### AIM OF THE TASK
What you return should match the data below exactly, with every entry reproduced.
(SUPPLIED ENTRIES)
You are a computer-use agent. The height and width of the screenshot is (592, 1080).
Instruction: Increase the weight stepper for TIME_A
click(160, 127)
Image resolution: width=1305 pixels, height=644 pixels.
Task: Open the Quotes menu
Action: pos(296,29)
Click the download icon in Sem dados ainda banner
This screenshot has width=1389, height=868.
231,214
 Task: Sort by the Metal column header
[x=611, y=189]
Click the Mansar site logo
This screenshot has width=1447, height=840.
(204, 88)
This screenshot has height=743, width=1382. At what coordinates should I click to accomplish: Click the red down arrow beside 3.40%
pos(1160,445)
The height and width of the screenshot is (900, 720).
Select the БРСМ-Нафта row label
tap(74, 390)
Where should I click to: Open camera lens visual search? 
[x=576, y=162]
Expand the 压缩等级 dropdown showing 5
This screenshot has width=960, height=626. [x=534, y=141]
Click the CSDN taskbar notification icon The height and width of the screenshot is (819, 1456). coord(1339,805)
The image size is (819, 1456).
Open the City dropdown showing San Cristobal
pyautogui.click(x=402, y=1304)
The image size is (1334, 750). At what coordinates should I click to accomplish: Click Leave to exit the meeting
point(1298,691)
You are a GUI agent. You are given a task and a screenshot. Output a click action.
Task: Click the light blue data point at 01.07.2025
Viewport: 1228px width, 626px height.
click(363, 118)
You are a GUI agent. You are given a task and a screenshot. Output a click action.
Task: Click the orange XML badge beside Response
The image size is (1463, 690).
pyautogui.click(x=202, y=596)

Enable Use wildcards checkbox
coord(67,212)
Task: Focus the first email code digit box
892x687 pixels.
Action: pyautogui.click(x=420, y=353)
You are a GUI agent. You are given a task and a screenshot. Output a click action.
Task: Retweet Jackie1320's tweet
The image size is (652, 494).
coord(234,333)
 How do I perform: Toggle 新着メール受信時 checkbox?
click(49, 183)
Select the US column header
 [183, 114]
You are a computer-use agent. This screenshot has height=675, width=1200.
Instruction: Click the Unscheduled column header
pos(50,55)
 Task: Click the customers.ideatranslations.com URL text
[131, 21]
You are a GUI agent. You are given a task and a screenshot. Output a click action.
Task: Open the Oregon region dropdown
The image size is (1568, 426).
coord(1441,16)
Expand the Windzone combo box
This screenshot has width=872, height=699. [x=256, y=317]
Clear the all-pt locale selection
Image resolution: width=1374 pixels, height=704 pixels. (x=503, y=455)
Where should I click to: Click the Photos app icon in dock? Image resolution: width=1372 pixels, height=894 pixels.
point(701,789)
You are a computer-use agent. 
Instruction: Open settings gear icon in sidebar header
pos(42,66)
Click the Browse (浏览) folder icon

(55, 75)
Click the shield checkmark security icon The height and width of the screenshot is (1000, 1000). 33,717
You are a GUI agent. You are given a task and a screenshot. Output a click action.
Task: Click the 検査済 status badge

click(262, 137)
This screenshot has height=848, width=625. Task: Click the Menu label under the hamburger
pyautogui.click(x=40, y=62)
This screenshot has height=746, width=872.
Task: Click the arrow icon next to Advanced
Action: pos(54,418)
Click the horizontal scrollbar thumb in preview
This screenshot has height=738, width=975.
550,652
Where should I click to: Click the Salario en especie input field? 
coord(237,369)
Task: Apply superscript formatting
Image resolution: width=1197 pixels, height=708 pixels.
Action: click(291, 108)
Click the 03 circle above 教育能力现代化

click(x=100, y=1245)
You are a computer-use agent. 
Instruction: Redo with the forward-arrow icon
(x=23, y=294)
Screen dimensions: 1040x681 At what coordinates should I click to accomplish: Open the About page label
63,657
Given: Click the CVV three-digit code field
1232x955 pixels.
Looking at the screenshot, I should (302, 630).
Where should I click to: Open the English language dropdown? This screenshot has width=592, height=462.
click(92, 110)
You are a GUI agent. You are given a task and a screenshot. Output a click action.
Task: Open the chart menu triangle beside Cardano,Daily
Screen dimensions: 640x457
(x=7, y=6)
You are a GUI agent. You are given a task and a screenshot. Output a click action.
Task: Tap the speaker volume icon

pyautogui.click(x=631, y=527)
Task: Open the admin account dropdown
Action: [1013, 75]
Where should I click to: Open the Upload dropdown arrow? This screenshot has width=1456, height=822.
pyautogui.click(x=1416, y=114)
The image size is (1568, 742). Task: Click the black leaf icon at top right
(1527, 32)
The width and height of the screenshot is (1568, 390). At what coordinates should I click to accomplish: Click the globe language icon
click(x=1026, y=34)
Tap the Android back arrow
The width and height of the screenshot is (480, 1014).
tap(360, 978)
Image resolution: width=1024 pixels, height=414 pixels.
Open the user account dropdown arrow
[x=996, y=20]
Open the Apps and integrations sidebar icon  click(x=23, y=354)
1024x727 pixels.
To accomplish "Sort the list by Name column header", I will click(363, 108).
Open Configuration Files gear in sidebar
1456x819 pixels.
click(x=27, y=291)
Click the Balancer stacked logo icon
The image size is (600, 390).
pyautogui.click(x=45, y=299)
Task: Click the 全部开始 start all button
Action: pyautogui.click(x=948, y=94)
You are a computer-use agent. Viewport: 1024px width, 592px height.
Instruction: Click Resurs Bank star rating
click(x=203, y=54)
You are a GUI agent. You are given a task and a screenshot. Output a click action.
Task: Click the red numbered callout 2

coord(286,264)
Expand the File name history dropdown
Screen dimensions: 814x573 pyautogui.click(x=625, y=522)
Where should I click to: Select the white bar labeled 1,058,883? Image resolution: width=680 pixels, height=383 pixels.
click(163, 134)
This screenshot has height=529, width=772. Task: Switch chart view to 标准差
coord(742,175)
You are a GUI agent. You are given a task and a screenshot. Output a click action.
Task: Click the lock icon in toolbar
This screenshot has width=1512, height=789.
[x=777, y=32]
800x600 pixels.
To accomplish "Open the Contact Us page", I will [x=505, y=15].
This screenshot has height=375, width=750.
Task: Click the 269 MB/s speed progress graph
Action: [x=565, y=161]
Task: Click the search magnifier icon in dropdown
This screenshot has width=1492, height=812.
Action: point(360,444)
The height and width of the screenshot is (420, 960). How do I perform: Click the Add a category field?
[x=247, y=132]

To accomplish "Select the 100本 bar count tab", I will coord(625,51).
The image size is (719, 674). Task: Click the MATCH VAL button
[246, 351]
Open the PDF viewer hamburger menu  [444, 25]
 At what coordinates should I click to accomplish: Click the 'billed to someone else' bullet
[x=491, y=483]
(End SUPPLIED ENTRIES)
### RESULT OF THIS EXERCISE
You are a computer-use agent. The height and width of the screenshot is (592, 1080).
Instruction: Increase the weight stepper for TIME_A
click(160, 127)
Image resolution: width=1305 pixels, height=644 pixels.
Task: Open the Quotes menu
Action: pos(296,29)
Click the download icon in Sem dados ainda banner
This screenshot has width=1389, height=868.
231,214
 Task: Sort by the Metal column header
[x=611, y=189]
Click the Mansar site logo
This screenshot has width=1447, height=840.
(204, 88)
This screenshot has height=743, width=1382. At what coordinates should I click to accomplish: Click the red down arrow beside 3.40%
pos(1160,445)
The height and width of the screenshot is (900, 720).
Select the БРСМ-Нафта row label
tap(74, 390)
Where should I click to: Open camera lens visual search? 
[x=576, y=162]
Expand the 压缩等级 dropdown showing 5
This screenshot has width=960, height=626. [x=534, y=141]
Click the CSDN taskbar notification icon The height and width of the screenshot is (819, 1456). coord(1339,805)
The image size is (819, 1456).
Open the City dropdown showing San Cristobal
pyautogui.click(x=402, y=1304)
The image size is (1334, 750). At what coordinates should I click to accomplish: Click Leave to exit the meeting
point(1298,691)
You are a GUI agent. You are given a task and a screenshot. Output a click action.
Task: Click the light blue data point at 01.07.2025
Viewport: 1228px width, 626px height.
click(363, 118)
You are a GUI agent. You are given a task and a screenshot. Output a click action.
Task: Click the orange XML badge beside Response
The image size is (1463, 690).
pyautogui.click(x=202, y=596)

Enable Use wildcards checkbox
coord(67,212)
Task: Focus the first email code digit box
892x687 pixels.
Action: pyautogui.click(x=420, y=353)
You are a GUI agent. You are given a task and a screenshot. Output a click action.
Task: Retweet Jackie1320's tweet
The image size is (652, 494).
coord(234,333)
 How do I perform: Toggle 新着メール受信時 checkbox?
click(49, 183)
Select the US column header
 [183, 114]
You are a computer-use agent. This screenshot has height=675, width=1200.
Instruction: Click the Unscheduled column header
pos(50,55)
 Task: Click the customers.ideatranslations.com URL text
[131, 21]
You are a GUI agent. You are given a task and a screenshot. Output a click action.
Task: Open the Oregon region dropdown
The image size is (1568, 426).
coord(1441,16)
Expand the Windzone combo box
This screenshot has width=872, height=699. [x=256, y=317]
Clear the all-pt locale selection
Image resolution: width=1374 pixels, height=704 pixels. (x=503, y=455)
Where should I click to: Click the Photos app icon in dock? Image resolution: width=1372 pixels, height=894 pixels.
point(701,789)
You are a computer-use agent. 
Instruction: Open settings gear icon in sidebar header
pos(42,66)
Click the Browse (浏览) folder icon

(55, 75)
Click the shield checkmark security icon The height and width of the screenshot is (1000, 1000). 33,717
You are a GUI agent. You are given a task and a screenshot. Output a click action.
Task: Click the 検査済 status badge

click(262, 137)
This screenshot has height=848, width=625. Task: Click the Menu label under the hamburger
pyautogui.click(x=40, y=62)
This screenshot has height=746, width=872.
Task: Click the arrow icon next to Advanced
Action: pos(54,418)
Click the horizontal scrollbar thumb in preview
This screenshot has height=738, width=975.
550,652
Where should I click to: Click the Salario en especie input field? 
coord(237,369)
Task: Apply superscript formatting
Image resolution: width=1197 pixels, height=708 pixels.
Action: click(291, 108)
Click the 03 circle above 教育能力现代化

click(x=100, y=1245)
You are a computer-use agent. 
Instruction: Redo with the forward-arrow icon
(x=23, y=294)
Screen dimensions: 1040x681 At what coordinates should I click to accomplish: Open the About page label
63,657
Given: Click the CVV three-digit code field
1232x955 pixels.
Looking at the screenshot, I should (302, 630).
Where should I click to: Open the English language dropdown? This screenshot has width=592, height=462.
click(92, 110)
You are a GUI agent. You are given a task and a screenshot. Output a click action.
Task: Open the chart menu triangle beside Cardano,Daily
Screen dimensions: 640x457
(x=7, y=6)
You are a GUI agent. You are given a task and a screenshot. Output a click action.
Task: Tap the speaker volume icon

pyautogui.click(x=631, y=527)
Task: Open the admin account dropdown
Action: [1013, 75]
Where should I click to: Open the Upload dropdown arrow? This screenshot has width=1456, height=822.
pyautogui.click(x=1416, y=114)
The image size is (1568, 742). Task: Click the black leaf icon at top right
(1527, 32)
The width and height of the screenshot is (1568, 390). At what coordinates should I click to accomplish: Click the globe language icon
click(x=1026, y=34)
Tap the Android back arrow
The width and height of the screenshot is (480, 1014).
tap(360, 978)
Image resolution: width=1024 pixels, height=414 pixels.
Open the user account dropdown arrow
[x=996, y=20]
Open the Apps and integrations sidebar icon  click(x=23, y=354)
1024x727 pixels.
To accomplish "Sort the list by Name column header", I will click(363, 108).
Open Configuration Files gear in sidebar
1456x819 pixels.
click(x=27, y=291)
Click the Balancer stacked logo icon
The image size is (600, 390).
pyautogui.click(x=45, y=299)
Task: Click the 全部开始 start all button
Action: pyautogui.click(x=948, y=94)
You are a computer-use agent. Viewport: 1024px width, 592px height.
Instruction: Click Resurs Bank star rating
click(x=203, y=54)
You are a GUI agent. You are given a task and a screenshot. Output a click action.
Task: Click the red numbered callout 2

coord(286,264)
Expand the File name history dropdown
Screen dimensions: 814x573 pyautogui.click(x=625, y=522)
Where should I click to: Select the white bar labeled 1,058,883? Image resolution: width=680 pixels, height=383 pixels.
click(163, 134)
This screenshot has height=529, width=772. Task: Switch chart view to 标准差
coord(742,175)
You are a GUI agent. You are given a task and a screenshot. Output a click action.
Task: Click the lock icon in toolbar
This screenshot has width=1512, height=789.
[x=777, y=32]
800x600 pixels.
To accomplish "Open the Contact Us page", I will [x=505, y=15].
This screenshot has height=375, width=750.
Task: Click the 269 MB/s speed progress graph
Action: [x=565, y=161]
Task: Click the search magnifier icon in dropdown
This screenshot has width=1492, height=812.
Action: point(360,444)
The height and width of the screenshot is (420, 960). How do I perform: Click the Add a category field?
[x=247, y=132]

To accomplish "Select the 100本 bar count tab", I will coord(625,51).
The image size is (719, 674). Task: Click the MATCH VAL button
[246, 351]
Open the PDF viewer hamburger menu  [444, 25]
 At what coordinates should I click to accomplish: Click the 'billed to someone else' bullet
[x=491, y=483]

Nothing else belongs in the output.